* Task prompt
Exactly how many lines in the data below contain the string "Disable"? Give that number and nothing else.

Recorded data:
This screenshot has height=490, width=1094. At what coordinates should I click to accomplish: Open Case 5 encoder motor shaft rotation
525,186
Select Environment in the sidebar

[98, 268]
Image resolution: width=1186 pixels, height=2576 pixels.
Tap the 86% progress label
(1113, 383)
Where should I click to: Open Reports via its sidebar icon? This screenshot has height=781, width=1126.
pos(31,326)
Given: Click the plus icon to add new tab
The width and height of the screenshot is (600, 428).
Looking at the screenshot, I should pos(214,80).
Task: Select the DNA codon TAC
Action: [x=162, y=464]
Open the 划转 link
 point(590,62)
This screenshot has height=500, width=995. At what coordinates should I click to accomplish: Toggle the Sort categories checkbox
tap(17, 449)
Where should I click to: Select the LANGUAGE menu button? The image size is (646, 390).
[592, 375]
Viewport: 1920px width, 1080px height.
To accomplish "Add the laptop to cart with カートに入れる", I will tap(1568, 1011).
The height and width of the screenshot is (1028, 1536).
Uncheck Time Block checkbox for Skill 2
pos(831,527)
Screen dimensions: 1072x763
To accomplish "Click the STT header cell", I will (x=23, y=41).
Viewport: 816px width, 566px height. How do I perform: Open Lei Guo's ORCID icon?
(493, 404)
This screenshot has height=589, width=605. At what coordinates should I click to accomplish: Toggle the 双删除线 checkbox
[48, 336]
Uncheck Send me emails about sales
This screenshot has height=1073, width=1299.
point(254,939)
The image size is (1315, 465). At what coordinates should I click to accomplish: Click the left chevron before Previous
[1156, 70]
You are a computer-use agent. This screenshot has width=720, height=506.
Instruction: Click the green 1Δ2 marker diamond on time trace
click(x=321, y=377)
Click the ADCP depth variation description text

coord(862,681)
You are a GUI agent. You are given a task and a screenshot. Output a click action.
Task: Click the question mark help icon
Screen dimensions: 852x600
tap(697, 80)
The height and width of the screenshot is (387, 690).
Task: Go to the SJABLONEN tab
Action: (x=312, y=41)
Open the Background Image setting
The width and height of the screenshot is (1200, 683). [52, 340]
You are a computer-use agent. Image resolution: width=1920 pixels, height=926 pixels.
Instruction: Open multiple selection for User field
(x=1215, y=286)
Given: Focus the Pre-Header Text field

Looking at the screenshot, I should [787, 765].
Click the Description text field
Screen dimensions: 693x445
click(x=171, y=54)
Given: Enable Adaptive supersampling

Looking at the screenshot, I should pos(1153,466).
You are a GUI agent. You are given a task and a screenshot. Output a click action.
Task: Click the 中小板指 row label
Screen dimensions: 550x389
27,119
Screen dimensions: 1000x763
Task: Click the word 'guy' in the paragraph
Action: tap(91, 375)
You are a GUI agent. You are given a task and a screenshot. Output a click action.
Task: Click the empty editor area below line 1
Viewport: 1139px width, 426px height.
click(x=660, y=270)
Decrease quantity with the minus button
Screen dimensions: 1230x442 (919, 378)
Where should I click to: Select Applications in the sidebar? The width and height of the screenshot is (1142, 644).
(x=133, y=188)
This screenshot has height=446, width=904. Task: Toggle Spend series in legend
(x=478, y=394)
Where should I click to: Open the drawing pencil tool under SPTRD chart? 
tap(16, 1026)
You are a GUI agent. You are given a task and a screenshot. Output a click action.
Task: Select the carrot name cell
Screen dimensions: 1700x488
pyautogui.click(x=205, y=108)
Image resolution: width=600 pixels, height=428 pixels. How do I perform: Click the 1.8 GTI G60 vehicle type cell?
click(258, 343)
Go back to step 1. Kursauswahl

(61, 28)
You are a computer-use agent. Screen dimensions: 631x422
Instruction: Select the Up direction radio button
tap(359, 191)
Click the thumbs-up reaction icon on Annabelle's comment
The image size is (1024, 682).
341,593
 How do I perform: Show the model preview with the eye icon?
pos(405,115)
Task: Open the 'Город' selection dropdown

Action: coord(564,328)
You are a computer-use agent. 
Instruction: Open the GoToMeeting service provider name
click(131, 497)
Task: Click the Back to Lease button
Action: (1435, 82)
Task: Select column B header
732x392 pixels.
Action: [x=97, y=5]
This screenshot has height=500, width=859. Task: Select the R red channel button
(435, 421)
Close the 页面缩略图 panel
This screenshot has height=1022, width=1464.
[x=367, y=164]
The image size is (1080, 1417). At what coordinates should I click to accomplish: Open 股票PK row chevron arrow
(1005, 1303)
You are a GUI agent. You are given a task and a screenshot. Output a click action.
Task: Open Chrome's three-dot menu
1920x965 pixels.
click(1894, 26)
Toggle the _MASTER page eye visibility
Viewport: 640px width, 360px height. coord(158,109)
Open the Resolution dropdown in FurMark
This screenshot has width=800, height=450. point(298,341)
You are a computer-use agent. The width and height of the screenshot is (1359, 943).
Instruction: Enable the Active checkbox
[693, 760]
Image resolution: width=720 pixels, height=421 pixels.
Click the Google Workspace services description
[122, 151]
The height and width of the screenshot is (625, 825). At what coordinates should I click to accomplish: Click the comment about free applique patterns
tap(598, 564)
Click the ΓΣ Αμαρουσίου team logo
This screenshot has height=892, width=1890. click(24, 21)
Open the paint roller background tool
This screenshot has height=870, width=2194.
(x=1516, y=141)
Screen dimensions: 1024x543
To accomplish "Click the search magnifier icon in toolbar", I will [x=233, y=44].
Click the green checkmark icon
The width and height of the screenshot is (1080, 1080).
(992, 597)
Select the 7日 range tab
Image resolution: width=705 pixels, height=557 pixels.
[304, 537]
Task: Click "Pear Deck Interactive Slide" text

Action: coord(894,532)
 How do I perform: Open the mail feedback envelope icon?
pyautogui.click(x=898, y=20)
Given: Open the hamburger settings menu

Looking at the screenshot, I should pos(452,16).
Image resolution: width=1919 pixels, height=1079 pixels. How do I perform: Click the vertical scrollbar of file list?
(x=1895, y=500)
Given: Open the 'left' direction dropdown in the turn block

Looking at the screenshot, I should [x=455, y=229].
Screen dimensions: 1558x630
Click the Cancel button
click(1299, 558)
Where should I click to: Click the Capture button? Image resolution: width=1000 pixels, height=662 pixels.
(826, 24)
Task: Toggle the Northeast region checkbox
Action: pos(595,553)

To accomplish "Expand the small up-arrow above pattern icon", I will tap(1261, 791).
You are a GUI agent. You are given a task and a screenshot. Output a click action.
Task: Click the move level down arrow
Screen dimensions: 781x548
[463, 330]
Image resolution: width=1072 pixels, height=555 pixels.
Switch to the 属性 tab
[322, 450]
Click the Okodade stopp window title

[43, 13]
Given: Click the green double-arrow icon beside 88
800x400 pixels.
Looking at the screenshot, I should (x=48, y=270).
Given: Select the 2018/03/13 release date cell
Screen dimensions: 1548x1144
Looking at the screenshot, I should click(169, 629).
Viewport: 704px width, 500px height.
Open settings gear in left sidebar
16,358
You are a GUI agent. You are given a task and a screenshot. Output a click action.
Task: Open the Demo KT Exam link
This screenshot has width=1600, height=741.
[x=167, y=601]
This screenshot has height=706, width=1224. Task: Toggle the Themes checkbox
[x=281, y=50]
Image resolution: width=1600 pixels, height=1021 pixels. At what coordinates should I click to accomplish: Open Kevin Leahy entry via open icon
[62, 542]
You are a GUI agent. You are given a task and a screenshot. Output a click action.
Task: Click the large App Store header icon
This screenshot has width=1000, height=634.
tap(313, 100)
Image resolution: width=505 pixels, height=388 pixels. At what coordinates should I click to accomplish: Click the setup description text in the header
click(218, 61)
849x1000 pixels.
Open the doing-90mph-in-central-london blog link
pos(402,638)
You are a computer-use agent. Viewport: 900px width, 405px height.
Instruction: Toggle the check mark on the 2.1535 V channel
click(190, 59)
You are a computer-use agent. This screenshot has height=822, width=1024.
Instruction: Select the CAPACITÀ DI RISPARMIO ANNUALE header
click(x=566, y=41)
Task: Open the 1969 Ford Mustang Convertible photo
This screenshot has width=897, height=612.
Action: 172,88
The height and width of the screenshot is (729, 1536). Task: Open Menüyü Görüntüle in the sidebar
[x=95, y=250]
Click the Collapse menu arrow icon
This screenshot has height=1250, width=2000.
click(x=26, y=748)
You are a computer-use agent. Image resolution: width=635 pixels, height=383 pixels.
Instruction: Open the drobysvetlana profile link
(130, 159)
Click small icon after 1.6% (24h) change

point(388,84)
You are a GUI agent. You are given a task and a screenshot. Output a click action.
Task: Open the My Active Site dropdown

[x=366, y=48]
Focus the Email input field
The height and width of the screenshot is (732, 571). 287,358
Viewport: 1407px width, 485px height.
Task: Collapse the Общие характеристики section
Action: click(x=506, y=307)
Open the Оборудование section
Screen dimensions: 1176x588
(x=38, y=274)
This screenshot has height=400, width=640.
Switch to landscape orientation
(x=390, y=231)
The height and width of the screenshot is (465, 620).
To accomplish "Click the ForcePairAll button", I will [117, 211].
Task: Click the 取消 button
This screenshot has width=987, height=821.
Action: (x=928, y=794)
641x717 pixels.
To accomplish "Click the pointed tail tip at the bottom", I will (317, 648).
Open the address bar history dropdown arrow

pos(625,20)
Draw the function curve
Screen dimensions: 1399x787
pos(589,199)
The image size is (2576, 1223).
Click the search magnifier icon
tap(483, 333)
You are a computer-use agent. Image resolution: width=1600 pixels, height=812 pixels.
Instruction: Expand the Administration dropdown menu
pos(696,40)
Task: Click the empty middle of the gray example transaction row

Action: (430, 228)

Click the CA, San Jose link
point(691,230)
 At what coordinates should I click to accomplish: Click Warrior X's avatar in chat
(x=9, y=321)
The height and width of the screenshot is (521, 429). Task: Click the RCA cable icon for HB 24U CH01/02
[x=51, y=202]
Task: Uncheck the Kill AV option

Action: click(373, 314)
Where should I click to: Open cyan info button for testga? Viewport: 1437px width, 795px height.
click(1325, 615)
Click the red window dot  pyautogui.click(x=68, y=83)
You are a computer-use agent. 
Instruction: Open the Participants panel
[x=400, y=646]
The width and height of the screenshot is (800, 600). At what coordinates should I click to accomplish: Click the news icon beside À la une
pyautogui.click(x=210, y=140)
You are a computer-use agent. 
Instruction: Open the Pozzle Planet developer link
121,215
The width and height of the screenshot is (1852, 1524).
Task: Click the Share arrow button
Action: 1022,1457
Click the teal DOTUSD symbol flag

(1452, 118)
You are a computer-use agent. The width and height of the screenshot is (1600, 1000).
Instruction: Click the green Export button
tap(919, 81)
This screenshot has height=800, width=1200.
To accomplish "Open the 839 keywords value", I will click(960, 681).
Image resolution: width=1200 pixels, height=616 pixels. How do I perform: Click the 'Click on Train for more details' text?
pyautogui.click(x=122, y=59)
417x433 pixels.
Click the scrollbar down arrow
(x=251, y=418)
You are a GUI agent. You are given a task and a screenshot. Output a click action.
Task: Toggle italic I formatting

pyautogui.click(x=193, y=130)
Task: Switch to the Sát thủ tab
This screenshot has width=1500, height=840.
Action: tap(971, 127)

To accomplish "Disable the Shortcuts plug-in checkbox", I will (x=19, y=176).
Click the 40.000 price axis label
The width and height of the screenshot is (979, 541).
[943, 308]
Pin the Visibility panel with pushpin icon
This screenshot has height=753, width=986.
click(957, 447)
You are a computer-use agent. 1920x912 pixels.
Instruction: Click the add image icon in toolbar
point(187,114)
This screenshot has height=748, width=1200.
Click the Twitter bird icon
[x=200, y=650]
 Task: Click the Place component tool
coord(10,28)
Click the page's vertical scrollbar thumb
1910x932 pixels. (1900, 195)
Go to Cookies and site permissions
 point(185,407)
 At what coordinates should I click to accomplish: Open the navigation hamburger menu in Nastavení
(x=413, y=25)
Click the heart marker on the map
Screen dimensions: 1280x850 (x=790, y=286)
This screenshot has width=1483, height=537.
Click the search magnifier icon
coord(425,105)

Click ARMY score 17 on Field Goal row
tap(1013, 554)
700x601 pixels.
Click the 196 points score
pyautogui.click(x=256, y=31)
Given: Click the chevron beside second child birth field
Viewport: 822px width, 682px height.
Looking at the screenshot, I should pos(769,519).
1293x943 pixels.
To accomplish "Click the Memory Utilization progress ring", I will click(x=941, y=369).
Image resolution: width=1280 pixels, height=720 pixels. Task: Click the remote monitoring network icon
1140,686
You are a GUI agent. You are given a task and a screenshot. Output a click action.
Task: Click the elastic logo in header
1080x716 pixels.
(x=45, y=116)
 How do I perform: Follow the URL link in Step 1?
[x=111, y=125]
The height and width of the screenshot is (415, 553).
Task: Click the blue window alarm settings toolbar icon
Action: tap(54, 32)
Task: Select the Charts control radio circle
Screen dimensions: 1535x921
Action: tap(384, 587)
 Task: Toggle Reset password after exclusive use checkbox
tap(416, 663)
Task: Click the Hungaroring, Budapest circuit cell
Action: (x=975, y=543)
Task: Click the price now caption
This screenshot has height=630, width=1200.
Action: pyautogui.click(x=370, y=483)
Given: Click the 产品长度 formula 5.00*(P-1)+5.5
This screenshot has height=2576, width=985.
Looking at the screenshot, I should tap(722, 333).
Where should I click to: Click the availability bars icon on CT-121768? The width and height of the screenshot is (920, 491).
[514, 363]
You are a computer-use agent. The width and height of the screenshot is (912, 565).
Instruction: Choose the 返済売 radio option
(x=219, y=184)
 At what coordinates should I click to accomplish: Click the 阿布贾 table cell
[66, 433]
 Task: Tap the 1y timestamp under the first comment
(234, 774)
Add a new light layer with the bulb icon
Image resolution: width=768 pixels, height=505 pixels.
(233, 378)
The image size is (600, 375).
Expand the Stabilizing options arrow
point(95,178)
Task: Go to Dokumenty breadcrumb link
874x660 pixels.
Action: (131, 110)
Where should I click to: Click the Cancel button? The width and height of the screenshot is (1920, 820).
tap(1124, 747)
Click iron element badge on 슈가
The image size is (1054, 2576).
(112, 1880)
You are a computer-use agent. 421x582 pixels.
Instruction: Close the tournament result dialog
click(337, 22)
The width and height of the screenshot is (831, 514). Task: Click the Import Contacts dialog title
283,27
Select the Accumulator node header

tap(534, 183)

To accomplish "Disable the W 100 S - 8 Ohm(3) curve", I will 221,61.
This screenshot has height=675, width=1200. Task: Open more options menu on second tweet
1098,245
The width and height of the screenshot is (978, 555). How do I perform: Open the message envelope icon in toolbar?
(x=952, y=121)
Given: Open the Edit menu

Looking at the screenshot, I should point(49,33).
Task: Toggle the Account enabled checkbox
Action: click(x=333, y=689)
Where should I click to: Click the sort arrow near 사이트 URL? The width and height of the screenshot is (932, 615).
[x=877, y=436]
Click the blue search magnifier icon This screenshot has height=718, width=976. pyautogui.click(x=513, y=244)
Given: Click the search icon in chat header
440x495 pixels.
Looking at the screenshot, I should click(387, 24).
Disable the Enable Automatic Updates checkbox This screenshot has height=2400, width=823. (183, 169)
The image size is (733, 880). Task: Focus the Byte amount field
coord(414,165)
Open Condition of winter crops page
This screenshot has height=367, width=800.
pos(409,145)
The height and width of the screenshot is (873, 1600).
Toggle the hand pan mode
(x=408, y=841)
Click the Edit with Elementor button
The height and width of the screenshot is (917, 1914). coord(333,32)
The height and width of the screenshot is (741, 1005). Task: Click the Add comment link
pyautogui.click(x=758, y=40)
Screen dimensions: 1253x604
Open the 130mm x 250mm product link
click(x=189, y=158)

* Output of the task
3